Direction: Give everything in the material from the line containing "Describe the element at coordinates (521, 95)" down to the line containing "text label indicating", both included, as a numbered list. Leave out blank lines and pictures.

Exercise input:
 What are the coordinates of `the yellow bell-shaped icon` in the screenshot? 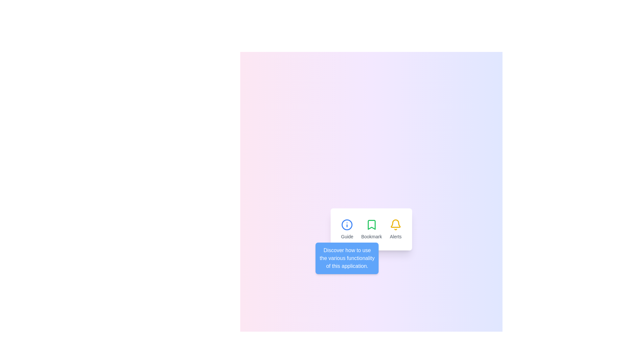 It's located at (395, 224).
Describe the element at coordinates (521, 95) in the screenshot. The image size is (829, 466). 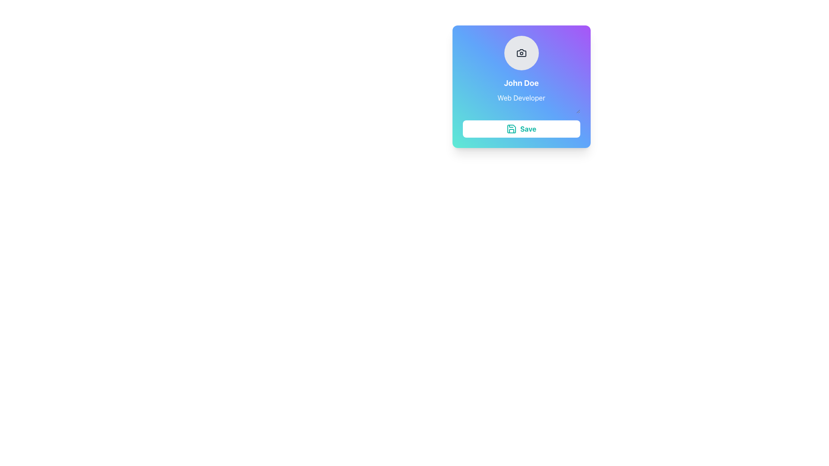
I see `the text label indicating the profession or role of 'John Doe', which is positioned below the name and above the 'Save' button` at that location.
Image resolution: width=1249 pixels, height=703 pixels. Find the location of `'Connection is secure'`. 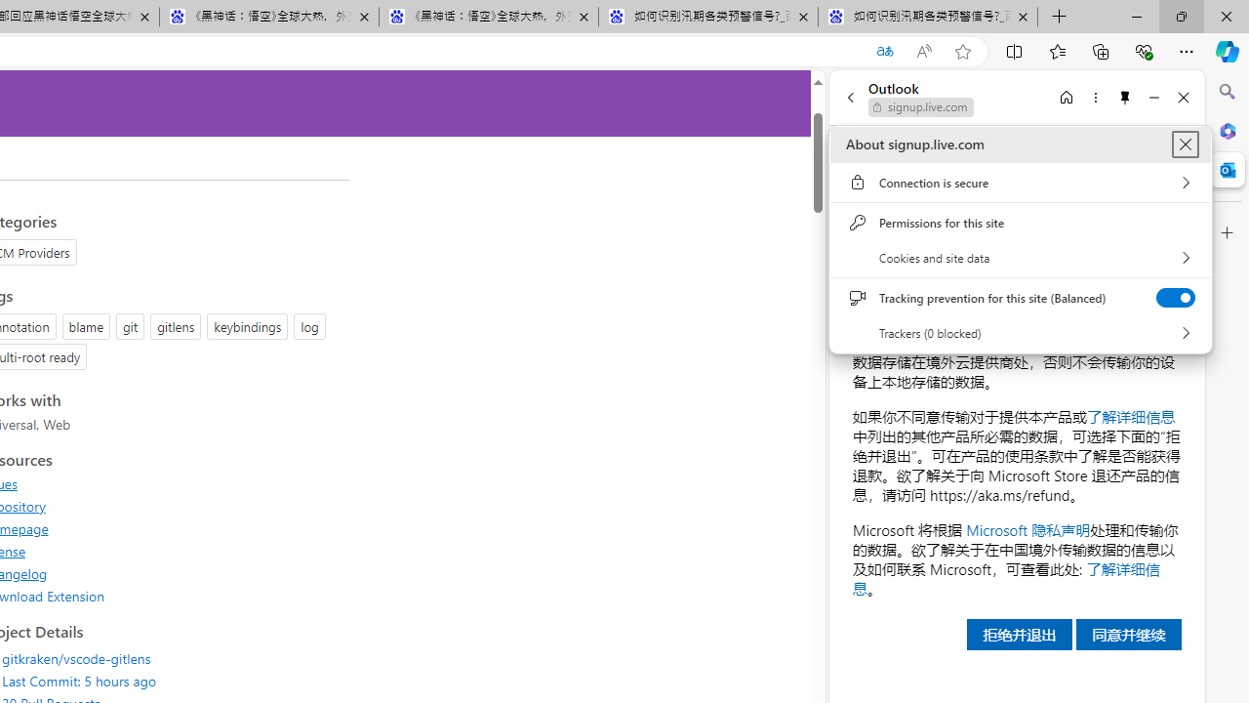

'Connection is secure' is located at coordinates (1020, 183).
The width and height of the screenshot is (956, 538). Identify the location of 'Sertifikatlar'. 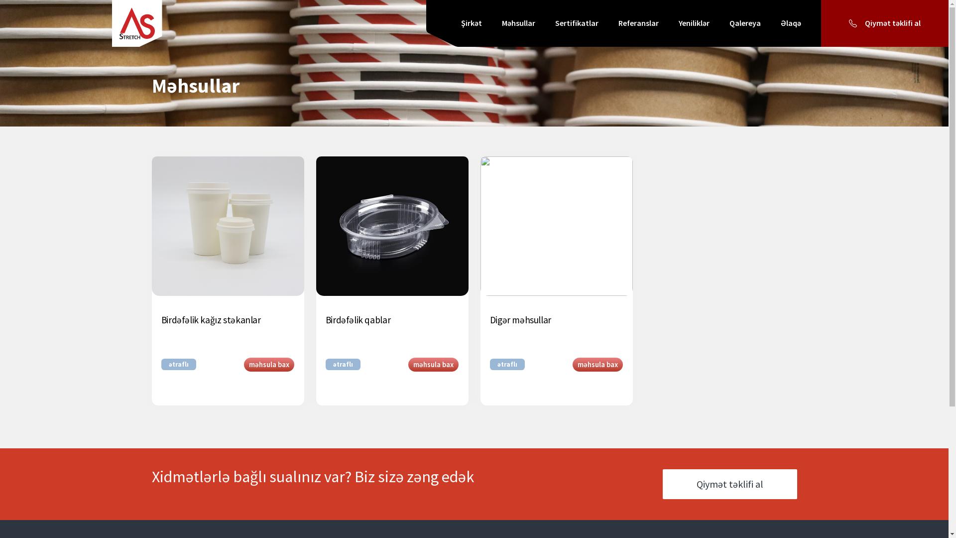
(577, 22).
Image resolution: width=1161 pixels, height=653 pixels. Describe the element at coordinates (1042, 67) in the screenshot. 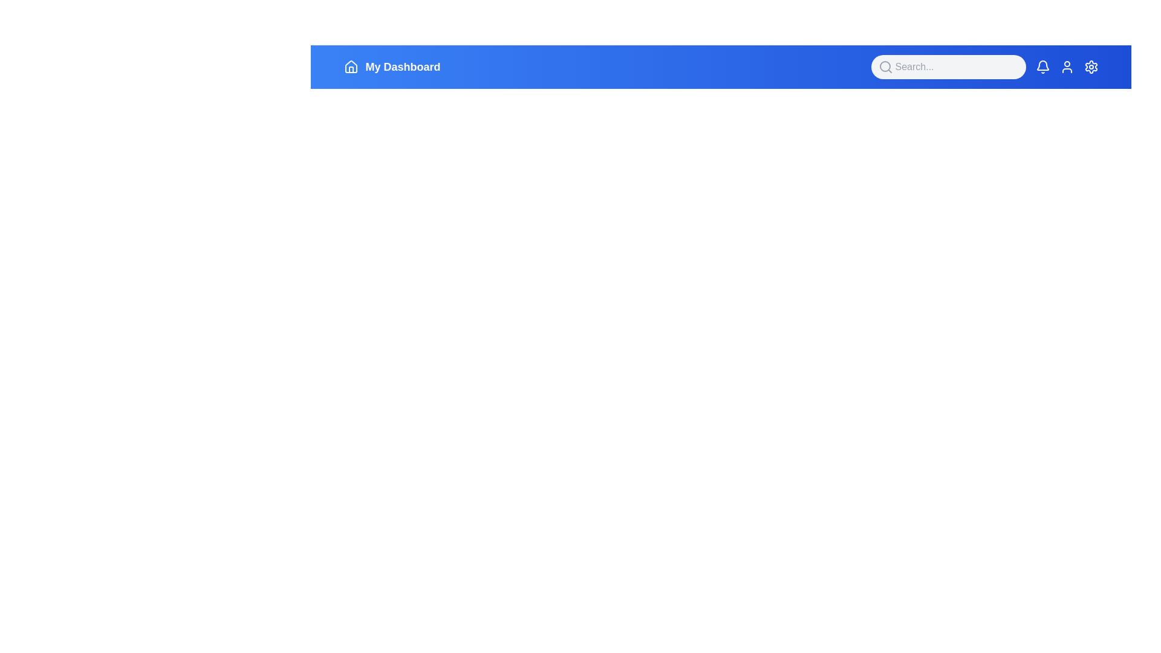

I see `the notification icon to view notifications` at that location.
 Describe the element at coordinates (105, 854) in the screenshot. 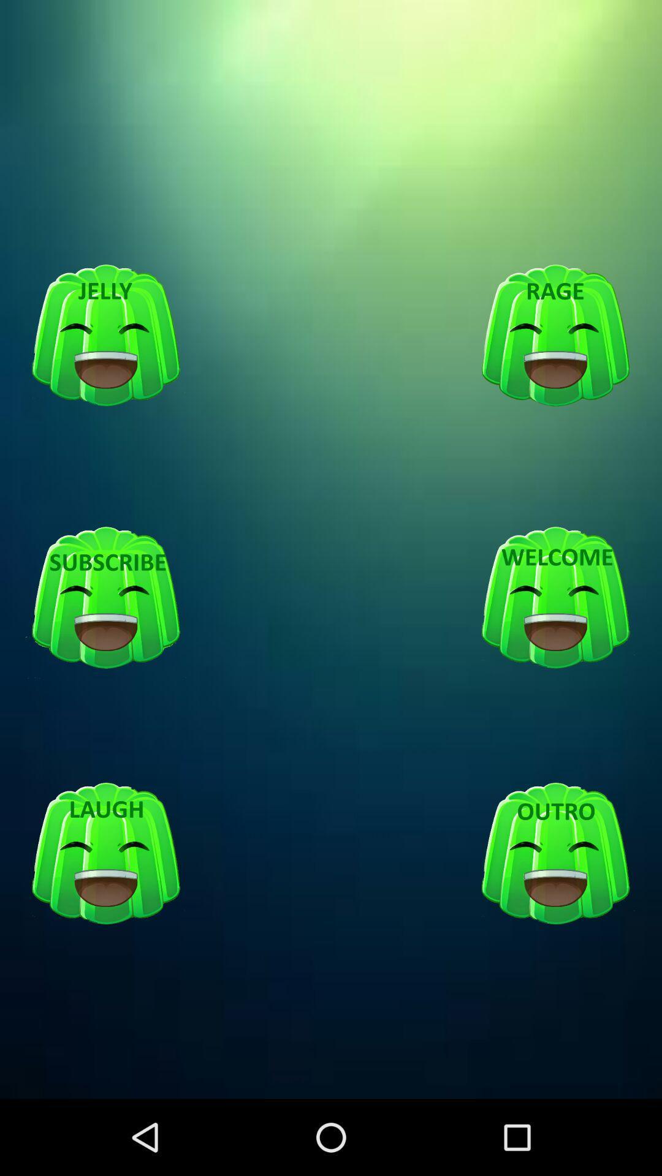

I see `laugh emotion` at that location.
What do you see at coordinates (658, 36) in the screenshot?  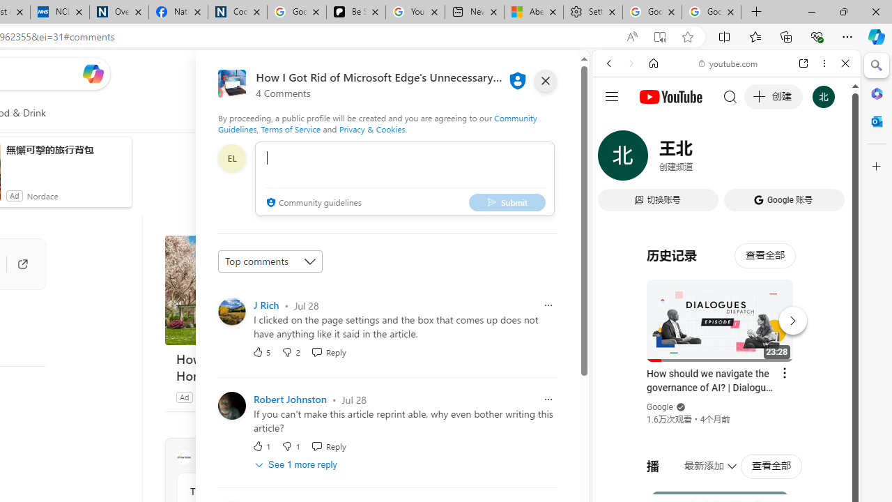 I see `'Enter Immersive Reader (F9)'` at bounding box center [658, 36].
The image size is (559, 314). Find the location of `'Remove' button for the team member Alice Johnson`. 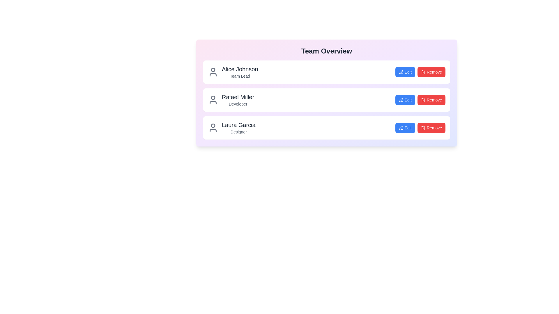

'Remove' button for the team member Alice Johnson is located at coordinates (431, 72).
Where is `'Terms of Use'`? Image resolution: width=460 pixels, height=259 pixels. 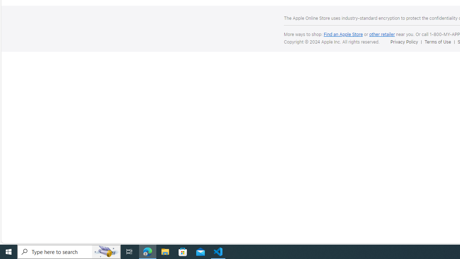
'Terms of Use' is located at coordinates (437, 42).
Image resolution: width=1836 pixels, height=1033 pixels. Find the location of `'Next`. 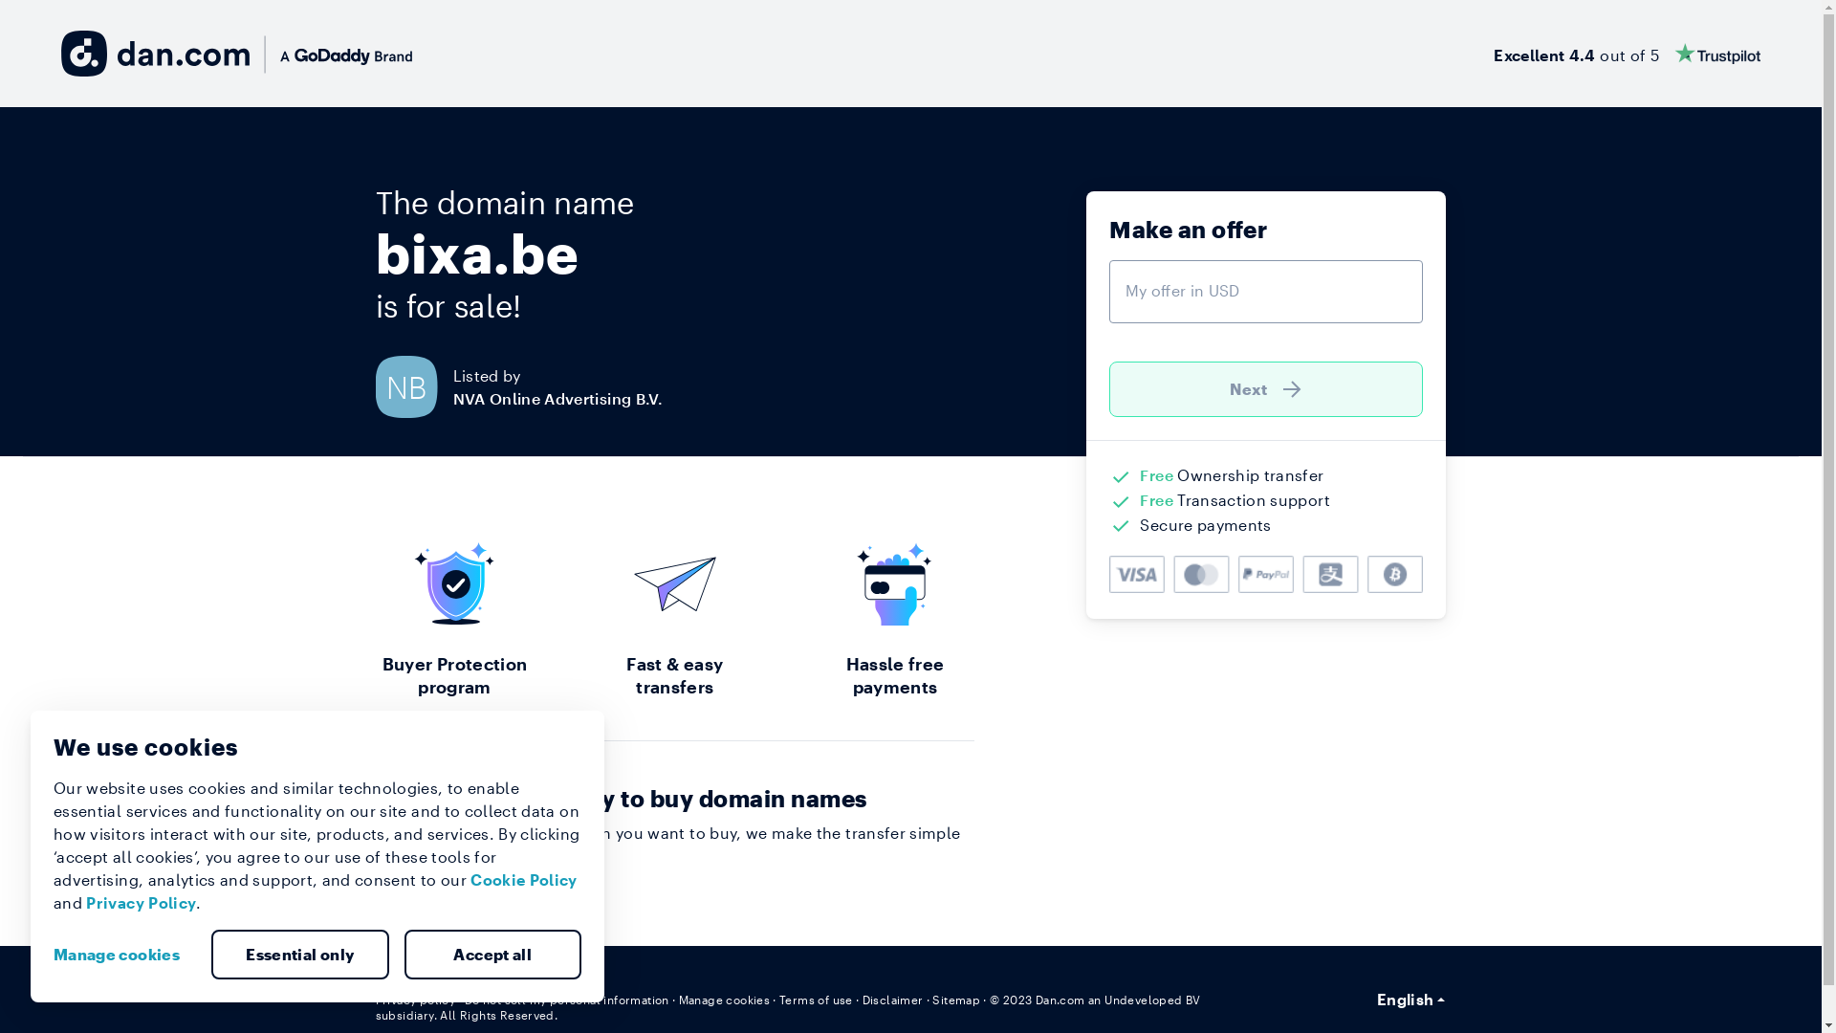

'Next is located at coordinates (1266, 388).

Task output:
1. Describe the element at coordinates (521, 95) in the screenshot. The image size is (829, 466). 
2. I see `the text label indicating the profession or role of 'John Doe', which is positioned below the name and above the 'Save' button` at that location.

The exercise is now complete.